As of New Year’s Day, the Ontario Health Insurance Plan will no longer cover any part of your out-of-country emergency medical costs. This is the first province in Canada to arbitrarily carve that particular benefit out of the Canada Heath Act, purportedly saving $2.9 million to administer some $9 million in emergency health fees paid to foreign hospitals and doctors.
Will other provinces follow Ontario’s lead? Who knows? We’ll tell you if it happens.
Though OHIP traditionally paid only about 5 per cent of actual charges billed by foreign hospitals and doctors (the rest being paid by Canada’s private travel insurers, or by the patients themselves), that share will now have to be picked up by travellers through insurance premium increases—which the Canadian Snowbird Association has estimated at approximately 7.5 per cent this coming winter season and beyond.
For short trips or for healthy people, those increases should be easily manageable. For snowbirds spending several months in warmer climates or for elderly people in less-than-perfect health, they may be less manageable, but there is no option—travelling uninsured is a risk you don’t want to undertake.
You have heard enough about hospital and doctors’ charges in other countries (not only the US) to understand the grim consequence of being stricken ill or suffering an accident (even a minor one) in a foreign country.

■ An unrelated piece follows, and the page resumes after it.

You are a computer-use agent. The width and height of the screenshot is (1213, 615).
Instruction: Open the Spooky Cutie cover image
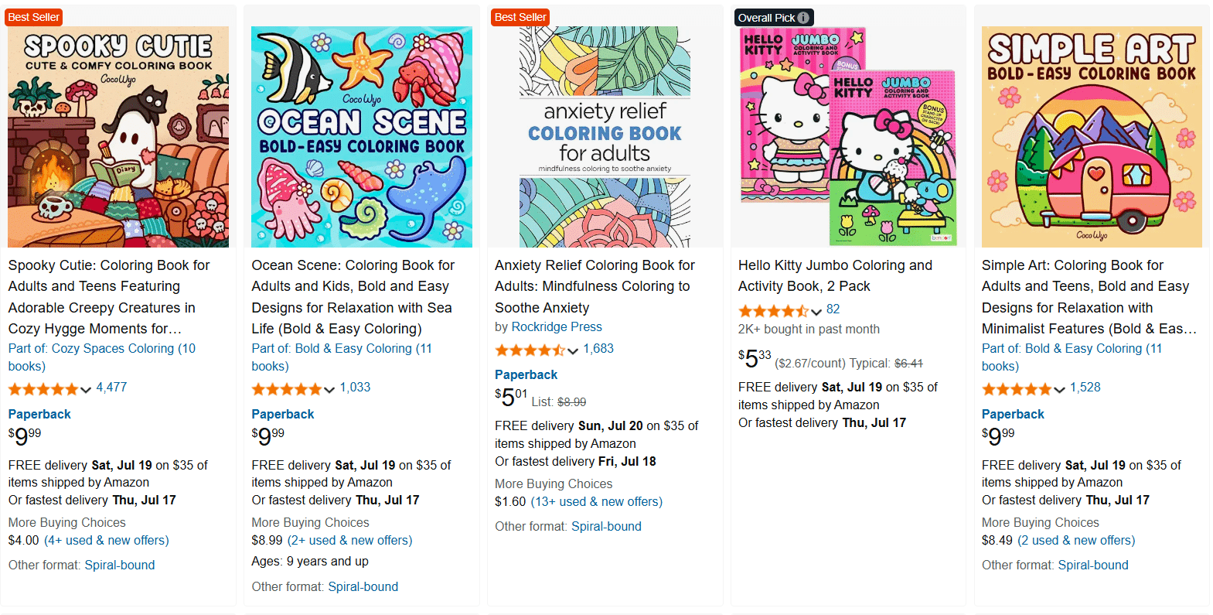(118, 137)
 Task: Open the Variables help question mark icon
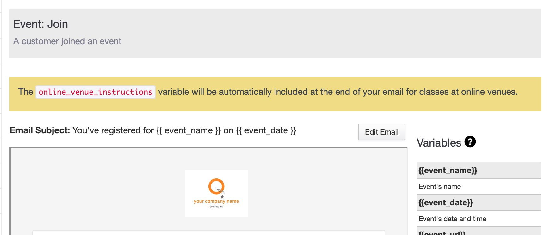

I have seen many six-figure claims for relatively short hospitalizations.
Fortunately, most seasoned Canadian travellers are aware of the need for travel insurance.
According to a survey done last year by the Conference Board of Canada, 78 per cent of Canadians who travelled internationally on their last trip said they were covered by some form of travel insurance. That includes over 93 per cent of those aged 65 or older, and over 84 per cent of those 56 to 64 years old. That’s the good news.
But not all coverage is equal
Many travellers are covered only by credit cards—which, though adequate for some, usually don’t cover pre-existing conditions, or provide coverage for extended periods—such as beyond 15 or 30 days. And many don’t cover persons over 65. You need to read the fine print.
There are also retiree pension plans which offer out-of-country emergency medical coverage, but some of these have limited lifetime benefits, short coverage periods, or limits on payments.
Fortunately, the Canadian marketplace for travel insurance is broad, highly sophisticated, and sufficiently varied to cover virtually anyone whose doctor allows them to travel, though some will have to provide detailed information about their health and have their premiums adjusted accordingly.
The key to optimal coverage at an appropriate price is to find the best fit for your individual needs: insurance according to your age, medical history, the medications you take, your travel destination (forget Afghanistan or Venezuela), your lifestyle (are you a scuba diver, skier, hiker, mountain climber?), and your frequency of travel (one trip a year or many). All of these are parameters that need to be considered in order to give you the protection you require.
Last year, multi-trip policies outsold single-trip policies—attesting to the fact that Canadians are travelling more often; 38 per cent of Canada’s baby boomers (born between 1946 and 1964) took at least one overnight trip out of the country; and in 2021, when the oldest boomers start to turn 75, there are expected to be 10 million millennials ready to “pick up the slack,” according to the Conference Board of Canada. That’s an exciting trajectory!